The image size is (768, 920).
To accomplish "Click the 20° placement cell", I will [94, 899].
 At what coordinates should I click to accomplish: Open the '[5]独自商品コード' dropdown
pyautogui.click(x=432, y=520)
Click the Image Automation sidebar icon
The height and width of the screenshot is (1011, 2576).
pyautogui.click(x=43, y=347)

→ **WHAT YOU WILL DO**:
Output all of the data above as a Markdown table with two columns, Row and Line. Give each nonblank line its own row number and leave out the blank lines.

→ **FINAL ANSWER**:
| Row | Line |
|---|---|
| 1 | The image size is (768, 920). |
| 2 | To accomplish "Click the 20° placement cell", I will [94, 899]. |
| 3 |  At what coordinates should I click to accomplish: Open the '[5]独自商品コード' dropdown |
| 4 | pyautogui.click(x=432, y=520) |
| 5 | Click the Image Automation sidebar icon |
| 6 | The height and width of the screenshot is (1011, 2576). |
| 7 | pyautogui.click(x=43, y=347) |